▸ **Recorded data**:
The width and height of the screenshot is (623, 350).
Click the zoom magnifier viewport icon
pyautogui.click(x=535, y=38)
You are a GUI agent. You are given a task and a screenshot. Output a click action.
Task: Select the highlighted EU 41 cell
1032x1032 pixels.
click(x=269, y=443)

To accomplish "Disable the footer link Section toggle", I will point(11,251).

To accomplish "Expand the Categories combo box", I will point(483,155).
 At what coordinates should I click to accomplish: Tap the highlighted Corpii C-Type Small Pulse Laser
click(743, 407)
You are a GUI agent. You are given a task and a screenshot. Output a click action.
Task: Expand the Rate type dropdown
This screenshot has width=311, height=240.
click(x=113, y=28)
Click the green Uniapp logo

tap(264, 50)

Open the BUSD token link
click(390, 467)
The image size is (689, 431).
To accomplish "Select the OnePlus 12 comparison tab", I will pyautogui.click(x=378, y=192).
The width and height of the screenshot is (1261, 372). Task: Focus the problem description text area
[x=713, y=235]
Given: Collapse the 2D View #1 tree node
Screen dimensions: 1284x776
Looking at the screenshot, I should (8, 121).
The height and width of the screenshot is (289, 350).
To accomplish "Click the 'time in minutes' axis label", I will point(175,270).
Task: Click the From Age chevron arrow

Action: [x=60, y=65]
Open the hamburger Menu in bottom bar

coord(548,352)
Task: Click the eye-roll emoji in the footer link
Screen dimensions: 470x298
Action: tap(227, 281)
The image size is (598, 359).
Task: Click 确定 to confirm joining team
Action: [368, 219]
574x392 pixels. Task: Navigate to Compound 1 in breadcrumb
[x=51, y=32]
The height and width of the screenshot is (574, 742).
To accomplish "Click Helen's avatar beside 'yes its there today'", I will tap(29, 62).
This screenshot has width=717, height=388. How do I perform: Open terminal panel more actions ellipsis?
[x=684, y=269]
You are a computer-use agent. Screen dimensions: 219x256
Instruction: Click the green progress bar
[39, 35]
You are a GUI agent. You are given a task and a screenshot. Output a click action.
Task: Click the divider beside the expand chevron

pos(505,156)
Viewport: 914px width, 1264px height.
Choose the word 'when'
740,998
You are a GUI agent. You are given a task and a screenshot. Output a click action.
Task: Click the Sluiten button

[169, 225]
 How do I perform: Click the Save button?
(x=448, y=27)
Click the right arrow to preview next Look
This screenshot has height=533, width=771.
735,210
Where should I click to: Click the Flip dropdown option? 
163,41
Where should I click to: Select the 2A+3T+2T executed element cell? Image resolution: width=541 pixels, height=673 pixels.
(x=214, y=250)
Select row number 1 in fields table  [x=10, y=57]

▸ **Task**:
Please go through the data and copy each line containing the word "point".

▸ **Task response**:
To accomplish "Disable the footer link Section toggle", I will point(11,251).
To accomplish "Expand the Categories combo box", I will point(483,155).
To accomplish "Click the 'time in minutes' axis label", I will point(175,270).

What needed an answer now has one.